START Dataset records

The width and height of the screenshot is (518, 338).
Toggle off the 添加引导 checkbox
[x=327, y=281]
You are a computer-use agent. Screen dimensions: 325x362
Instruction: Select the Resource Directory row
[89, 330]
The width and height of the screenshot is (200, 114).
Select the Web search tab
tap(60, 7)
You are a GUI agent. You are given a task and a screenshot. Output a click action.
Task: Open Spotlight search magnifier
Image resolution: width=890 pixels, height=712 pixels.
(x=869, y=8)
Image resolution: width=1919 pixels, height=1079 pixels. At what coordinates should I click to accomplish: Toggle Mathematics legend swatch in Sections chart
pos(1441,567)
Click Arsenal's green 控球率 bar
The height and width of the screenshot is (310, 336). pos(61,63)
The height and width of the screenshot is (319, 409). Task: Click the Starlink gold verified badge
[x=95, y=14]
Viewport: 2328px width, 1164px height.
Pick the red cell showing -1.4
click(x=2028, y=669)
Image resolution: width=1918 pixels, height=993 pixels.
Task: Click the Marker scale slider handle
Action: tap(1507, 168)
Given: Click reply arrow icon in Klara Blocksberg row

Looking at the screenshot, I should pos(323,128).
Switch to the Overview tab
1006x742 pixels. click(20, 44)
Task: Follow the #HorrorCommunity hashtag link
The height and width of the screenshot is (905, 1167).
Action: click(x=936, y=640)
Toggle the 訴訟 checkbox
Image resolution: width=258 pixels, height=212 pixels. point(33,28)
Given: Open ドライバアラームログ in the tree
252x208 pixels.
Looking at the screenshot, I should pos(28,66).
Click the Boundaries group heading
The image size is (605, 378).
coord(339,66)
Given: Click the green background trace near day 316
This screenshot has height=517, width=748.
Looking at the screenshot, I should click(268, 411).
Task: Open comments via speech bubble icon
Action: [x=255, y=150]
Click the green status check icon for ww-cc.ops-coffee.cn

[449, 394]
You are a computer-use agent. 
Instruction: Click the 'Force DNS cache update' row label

END Dataset records

### What you have to do
The lines from the one containing "252x208 pixels." through the final line of the listing above are all you should set down, exactly as written.

### Written solution
252x208 pixels.
Looking at the screenshot, I should pos(28,66).
Click the Boundaries group heading
The image size is (605, 378).
coord(339,66)
Given: Click the green background trace near day 316
This screenshot has height=517, width=748.
Looking at the screenshot, I should click(268, 411).
Task: Open comments via speech bubble icon
Action: [x=255, y=150]
Click the green status check icon for ww-cc.ops-coffee.cn

[449, 394]
You are a computer-use agent. 
Instruction: Click the 'Force DNS cache update' row label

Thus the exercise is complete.